Great notes, Vicki – wish someone had podcasted this! Great panel. They should have been selected as a keynote panel! So much wisdom and experience represented on that panel!

Rob Jacklin June 30, 2010 - 5:11 am

Thanks for posting your notes. We are implementing 1:1 in 2011-2012 at our school and these thoughts/ideas were timely and important. Thanks again for posting!

Cyndi Danner-Kuhn July 2, 2010 - 7:51 pm

Thanks for the great notes, about 1/2 way through I realized we were not recording the session, I was really aggravated with myself, so thanks for taking such good notes. I wanted some of the points shared by Sam and Mike to also share. I did insult one guy with the Network Nazi comment. Guess I struck a nerve, hmmmmmmm…..Wish I had known you were there, have wanted to meet you, I use you as an example in my class all the time.

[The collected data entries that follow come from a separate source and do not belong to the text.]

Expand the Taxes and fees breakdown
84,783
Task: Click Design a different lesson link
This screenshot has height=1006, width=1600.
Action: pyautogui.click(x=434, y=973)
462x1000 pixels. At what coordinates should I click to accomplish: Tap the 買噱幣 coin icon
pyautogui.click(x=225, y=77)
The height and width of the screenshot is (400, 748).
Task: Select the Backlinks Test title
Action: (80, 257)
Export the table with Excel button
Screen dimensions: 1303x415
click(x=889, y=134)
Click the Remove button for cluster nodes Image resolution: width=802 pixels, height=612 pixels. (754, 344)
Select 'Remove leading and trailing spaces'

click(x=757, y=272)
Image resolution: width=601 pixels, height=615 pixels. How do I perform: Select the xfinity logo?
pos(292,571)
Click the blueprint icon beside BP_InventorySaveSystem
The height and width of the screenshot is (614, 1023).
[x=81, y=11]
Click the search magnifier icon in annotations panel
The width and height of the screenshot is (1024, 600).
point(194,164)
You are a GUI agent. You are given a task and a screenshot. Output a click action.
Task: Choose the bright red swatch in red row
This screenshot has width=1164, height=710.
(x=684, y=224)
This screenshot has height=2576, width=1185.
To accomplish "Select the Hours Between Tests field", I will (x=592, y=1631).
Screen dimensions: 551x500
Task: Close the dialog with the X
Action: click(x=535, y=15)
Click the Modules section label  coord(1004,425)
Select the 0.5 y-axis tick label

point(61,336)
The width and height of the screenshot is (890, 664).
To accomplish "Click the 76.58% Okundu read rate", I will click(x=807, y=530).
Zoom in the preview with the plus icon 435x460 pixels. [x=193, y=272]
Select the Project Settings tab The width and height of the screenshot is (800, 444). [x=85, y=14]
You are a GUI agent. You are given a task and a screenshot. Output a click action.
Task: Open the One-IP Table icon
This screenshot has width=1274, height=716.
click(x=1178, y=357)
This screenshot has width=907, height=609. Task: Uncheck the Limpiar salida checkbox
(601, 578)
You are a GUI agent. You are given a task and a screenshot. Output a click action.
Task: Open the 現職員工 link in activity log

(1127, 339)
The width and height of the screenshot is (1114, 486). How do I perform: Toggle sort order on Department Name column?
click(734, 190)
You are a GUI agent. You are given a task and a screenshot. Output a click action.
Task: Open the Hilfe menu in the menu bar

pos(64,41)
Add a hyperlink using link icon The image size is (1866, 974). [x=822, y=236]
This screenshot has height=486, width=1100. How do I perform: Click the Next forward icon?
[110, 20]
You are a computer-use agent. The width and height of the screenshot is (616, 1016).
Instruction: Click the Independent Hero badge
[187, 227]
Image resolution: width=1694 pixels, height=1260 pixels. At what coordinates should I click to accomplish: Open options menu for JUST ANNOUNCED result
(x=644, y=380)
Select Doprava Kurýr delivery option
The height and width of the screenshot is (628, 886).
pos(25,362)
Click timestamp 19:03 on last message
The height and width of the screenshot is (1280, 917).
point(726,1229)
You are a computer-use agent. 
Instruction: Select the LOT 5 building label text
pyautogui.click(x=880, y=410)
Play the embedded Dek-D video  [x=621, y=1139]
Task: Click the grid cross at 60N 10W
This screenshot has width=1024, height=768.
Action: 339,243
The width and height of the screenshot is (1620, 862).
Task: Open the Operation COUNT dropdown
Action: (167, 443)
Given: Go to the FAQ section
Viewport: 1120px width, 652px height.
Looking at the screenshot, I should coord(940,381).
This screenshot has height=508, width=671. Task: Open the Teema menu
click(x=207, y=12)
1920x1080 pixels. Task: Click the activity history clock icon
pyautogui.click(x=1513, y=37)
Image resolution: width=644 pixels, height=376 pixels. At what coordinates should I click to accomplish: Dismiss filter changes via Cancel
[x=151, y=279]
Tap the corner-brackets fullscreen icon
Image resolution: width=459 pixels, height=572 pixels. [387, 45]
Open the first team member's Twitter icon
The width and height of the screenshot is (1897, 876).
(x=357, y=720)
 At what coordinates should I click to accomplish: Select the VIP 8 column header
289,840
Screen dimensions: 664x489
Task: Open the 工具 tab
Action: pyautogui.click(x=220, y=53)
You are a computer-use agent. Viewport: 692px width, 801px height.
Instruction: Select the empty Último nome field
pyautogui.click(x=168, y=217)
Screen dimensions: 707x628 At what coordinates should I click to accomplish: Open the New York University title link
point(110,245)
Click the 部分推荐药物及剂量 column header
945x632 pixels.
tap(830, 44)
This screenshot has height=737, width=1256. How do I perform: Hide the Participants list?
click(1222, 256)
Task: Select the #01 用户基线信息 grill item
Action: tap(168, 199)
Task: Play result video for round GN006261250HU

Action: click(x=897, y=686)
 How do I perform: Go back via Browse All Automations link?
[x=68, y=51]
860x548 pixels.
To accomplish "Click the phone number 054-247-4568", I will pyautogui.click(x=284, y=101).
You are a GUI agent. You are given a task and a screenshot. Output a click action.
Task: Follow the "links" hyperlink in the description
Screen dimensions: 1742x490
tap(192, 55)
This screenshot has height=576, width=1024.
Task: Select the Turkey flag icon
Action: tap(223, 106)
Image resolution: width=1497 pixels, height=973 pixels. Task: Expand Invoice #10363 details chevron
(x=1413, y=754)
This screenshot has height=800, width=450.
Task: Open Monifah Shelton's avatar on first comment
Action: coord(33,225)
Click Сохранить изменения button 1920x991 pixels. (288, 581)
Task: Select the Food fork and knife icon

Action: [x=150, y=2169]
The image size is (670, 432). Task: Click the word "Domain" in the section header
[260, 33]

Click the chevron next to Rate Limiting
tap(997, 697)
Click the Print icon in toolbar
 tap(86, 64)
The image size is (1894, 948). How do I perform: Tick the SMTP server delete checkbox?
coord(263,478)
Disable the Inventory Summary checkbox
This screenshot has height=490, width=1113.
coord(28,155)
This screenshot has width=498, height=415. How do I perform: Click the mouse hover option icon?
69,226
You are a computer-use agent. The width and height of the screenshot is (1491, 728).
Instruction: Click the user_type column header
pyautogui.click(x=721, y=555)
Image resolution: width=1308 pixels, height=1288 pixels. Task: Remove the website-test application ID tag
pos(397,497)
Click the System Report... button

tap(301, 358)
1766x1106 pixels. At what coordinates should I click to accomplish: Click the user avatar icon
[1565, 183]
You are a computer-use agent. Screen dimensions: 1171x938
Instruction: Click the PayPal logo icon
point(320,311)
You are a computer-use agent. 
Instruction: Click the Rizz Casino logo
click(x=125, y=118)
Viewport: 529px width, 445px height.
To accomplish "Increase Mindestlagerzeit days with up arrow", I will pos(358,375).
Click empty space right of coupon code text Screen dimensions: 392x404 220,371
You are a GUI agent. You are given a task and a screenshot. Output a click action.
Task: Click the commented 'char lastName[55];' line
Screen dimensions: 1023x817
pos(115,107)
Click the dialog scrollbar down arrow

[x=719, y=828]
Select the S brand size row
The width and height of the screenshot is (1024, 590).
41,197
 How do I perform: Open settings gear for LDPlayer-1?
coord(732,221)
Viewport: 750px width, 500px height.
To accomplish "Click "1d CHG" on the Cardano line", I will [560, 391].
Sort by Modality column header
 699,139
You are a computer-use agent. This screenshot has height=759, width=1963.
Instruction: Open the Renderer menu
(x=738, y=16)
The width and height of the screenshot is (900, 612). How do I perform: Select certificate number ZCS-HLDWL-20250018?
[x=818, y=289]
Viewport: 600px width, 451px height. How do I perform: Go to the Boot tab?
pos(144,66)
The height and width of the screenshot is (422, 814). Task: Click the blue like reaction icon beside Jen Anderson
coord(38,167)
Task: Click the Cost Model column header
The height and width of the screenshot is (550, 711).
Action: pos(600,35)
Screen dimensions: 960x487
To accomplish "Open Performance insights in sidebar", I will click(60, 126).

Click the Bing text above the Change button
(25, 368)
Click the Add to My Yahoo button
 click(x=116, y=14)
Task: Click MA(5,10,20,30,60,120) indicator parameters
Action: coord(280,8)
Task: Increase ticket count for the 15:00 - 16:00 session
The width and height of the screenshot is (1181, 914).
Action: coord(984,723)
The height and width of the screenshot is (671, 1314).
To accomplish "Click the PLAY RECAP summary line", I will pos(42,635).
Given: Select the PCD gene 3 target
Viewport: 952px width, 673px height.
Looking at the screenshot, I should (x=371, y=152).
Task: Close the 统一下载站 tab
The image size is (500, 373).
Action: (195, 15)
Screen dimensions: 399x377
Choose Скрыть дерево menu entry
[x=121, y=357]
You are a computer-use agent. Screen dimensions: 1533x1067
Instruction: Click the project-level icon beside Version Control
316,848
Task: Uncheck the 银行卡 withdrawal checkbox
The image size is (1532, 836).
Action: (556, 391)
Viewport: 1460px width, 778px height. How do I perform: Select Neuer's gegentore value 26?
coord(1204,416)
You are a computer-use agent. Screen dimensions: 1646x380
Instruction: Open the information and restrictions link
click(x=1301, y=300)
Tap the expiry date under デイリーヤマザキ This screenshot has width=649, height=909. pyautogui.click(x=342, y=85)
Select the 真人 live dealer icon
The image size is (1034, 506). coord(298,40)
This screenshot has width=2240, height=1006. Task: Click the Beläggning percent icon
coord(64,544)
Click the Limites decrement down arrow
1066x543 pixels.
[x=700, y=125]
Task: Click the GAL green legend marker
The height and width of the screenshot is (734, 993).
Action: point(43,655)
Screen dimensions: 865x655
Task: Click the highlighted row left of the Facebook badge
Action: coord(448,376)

education overdose July 3, 2010 - 1:48 am

Interesting conversation.
As for breakage, i have found that computers are broken because schools purchase the cheapest materials possible. At least my school did. I have a drawer full of d keys and ctrl keys. Still, the majority of my students are engaged in the technology.

Anne Bubnic July 3, 2010 - 3:37 pm

Hey Vickie – I created a Diigo ISTE 2010 group to capture all of the great resources shared at the conference. Included yours there.

See: http://groups.diigo.com/group/iste-2010

Thongpoo Supong August 26, 2010 - 1:29 pm

nice blog. thank you
I will comment here again once we do.